**TASK**
Copy out, word for word, the lines of the data below, starting with the line that contains "You are a computer-use agent. The" and continuing through the line that contains "coord(229,189)". Include both of those lines.

[Element lookup records]
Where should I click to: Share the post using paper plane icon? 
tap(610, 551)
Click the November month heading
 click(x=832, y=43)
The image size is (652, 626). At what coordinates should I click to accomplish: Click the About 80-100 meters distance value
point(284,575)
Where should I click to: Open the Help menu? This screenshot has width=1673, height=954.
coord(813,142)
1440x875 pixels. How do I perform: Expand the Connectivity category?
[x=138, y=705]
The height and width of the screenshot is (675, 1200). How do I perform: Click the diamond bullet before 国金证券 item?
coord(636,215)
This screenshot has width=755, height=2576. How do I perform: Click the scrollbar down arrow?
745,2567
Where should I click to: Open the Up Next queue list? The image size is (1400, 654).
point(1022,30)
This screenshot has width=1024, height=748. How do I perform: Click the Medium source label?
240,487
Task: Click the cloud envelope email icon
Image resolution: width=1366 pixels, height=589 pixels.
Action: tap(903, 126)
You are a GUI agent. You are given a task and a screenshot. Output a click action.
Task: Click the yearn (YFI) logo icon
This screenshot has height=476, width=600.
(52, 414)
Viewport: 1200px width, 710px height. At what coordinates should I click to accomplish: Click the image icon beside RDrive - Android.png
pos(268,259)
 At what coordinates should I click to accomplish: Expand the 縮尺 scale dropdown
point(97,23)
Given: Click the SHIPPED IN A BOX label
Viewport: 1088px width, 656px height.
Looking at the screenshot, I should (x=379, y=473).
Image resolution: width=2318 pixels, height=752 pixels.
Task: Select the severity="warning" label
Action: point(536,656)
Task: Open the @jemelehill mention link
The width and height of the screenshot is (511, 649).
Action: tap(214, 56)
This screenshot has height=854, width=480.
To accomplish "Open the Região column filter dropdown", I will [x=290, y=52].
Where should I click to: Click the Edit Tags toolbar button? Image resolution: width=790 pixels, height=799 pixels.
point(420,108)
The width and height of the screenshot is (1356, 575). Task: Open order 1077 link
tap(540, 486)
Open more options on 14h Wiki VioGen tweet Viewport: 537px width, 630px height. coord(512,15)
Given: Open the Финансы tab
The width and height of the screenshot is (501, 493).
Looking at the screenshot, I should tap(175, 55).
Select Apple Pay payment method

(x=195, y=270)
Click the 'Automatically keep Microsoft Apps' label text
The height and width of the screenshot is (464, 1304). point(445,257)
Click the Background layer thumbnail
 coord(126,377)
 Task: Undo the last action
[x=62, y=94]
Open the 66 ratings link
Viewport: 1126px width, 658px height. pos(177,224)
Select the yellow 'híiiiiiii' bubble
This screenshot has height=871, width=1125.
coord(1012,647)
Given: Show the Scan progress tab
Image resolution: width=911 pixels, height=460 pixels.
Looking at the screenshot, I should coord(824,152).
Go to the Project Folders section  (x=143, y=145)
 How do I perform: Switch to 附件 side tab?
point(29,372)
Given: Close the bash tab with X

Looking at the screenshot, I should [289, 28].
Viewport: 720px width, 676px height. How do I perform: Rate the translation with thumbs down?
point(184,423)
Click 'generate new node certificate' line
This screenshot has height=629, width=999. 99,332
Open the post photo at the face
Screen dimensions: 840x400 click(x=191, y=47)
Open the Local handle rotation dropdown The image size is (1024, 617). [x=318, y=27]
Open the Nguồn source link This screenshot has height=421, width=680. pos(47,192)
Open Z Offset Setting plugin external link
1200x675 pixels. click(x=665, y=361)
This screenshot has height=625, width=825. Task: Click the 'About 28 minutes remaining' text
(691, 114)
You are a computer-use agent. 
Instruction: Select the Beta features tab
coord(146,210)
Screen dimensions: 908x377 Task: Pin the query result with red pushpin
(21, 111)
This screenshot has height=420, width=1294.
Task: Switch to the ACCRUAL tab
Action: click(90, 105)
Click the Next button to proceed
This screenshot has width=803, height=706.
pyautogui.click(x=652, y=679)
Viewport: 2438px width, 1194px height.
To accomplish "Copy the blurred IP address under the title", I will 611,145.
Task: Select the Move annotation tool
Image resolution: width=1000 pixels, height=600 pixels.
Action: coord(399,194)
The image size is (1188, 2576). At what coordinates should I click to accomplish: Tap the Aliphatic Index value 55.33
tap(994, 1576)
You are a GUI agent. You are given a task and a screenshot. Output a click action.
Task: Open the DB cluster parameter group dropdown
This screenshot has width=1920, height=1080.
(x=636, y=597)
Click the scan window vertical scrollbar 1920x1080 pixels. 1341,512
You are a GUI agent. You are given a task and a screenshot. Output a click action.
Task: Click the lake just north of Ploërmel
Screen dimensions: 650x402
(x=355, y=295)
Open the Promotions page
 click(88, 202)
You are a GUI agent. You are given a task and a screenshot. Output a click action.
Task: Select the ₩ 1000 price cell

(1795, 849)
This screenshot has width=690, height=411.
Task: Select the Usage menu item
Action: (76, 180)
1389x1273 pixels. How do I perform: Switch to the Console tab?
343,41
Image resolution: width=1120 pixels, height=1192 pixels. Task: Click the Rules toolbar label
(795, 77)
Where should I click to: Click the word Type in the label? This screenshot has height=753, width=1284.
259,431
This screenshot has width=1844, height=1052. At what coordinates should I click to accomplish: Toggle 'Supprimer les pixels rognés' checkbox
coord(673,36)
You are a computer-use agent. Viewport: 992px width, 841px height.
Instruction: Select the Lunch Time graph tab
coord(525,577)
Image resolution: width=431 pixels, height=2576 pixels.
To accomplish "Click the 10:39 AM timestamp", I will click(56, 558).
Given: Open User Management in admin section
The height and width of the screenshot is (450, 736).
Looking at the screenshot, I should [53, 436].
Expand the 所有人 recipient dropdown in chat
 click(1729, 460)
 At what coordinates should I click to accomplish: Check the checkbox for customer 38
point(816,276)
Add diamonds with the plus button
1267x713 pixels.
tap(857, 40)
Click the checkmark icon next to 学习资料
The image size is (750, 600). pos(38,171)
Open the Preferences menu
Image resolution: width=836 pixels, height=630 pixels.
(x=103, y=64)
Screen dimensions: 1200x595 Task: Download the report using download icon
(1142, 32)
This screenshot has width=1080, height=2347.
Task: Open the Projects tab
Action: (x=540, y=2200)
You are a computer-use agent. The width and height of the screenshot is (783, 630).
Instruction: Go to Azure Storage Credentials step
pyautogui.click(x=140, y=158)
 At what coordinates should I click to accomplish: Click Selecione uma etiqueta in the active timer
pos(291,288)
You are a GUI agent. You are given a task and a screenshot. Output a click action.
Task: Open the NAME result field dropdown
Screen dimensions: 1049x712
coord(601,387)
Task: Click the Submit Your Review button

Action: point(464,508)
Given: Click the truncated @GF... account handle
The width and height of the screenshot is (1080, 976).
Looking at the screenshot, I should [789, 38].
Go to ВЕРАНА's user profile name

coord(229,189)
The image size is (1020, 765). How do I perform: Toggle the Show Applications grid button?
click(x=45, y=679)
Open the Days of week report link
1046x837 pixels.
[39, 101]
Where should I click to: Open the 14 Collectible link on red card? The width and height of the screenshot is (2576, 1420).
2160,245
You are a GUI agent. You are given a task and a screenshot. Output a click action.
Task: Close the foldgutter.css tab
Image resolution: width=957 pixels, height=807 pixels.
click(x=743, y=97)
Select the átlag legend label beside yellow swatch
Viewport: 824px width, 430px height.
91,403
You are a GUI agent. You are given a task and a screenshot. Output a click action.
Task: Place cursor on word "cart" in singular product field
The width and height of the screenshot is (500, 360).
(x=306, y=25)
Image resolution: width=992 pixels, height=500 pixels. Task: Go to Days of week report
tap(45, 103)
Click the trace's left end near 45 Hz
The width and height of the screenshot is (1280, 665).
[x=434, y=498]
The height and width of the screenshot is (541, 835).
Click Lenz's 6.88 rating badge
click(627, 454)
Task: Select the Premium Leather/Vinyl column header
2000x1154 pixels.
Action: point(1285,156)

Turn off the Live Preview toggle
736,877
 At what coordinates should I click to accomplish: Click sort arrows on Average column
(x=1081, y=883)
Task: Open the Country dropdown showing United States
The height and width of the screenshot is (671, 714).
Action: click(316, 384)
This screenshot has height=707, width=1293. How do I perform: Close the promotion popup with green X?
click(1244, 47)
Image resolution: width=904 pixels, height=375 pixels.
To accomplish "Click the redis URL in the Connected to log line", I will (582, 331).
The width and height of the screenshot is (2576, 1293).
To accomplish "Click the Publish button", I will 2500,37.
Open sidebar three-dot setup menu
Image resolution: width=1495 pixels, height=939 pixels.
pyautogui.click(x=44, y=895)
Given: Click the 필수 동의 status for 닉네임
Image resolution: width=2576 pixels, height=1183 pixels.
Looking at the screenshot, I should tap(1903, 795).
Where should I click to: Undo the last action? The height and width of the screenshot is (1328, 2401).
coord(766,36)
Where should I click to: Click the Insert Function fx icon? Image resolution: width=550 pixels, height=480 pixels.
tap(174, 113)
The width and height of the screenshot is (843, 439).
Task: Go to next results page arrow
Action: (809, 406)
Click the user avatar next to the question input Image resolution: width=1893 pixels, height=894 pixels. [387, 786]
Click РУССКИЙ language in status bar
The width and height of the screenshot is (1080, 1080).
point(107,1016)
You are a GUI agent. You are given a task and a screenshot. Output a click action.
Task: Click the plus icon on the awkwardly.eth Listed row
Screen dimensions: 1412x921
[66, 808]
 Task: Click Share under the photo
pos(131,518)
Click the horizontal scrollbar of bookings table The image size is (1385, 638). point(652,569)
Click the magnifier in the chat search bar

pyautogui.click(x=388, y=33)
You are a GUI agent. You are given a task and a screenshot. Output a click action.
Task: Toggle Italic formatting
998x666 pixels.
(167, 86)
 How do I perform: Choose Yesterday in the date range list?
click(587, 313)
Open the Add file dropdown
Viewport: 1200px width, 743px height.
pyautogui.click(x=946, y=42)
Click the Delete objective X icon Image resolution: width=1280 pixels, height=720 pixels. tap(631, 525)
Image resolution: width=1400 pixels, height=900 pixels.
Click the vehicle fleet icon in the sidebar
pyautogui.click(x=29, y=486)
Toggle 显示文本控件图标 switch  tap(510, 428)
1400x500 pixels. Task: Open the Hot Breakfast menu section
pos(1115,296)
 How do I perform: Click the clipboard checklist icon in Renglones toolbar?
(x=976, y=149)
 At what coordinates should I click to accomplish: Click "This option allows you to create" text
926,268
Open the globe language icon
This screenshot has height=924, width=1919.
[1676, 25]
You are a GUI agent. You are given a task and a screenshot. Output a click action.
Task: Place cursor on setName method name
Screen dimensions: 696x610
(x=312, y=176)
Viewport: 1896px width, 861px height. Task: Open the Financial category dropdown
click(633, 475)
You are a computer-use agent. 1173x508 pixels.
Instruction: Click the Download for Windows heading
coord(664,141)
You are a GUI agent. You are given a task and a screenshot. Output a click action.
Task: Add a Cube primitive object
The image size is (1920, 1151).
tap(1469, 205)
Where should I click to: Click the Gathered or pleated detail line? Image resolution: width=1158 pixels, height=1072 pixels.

**FULL OUTPUT**
You are a computer-use agent. The width and height of the screenshot is (783, 630).
Instruction: Go to Azure Storage Credentials step
pyautogui.click(x=140, y=158)
 At what coordinates should I click to accomplish: Click Selecione uma etiqueta in the active timer
pos(291,288)
You are a GUI agent. You are given a task and a screenshot. Output a click action.
Task: Open the NAME result field dropdown
Screen dimensions: 1049x712
coord(601,387)
Task: Click the Submit Your Review button

Action: point(464,508)
Given: Click the truncated @GF... account handle
The width and height of the screenshot is (1080, 976).
Looking at the screenshot, I should [789, 38].
Go to ВЕРАНА's user profile name

coord(229,189)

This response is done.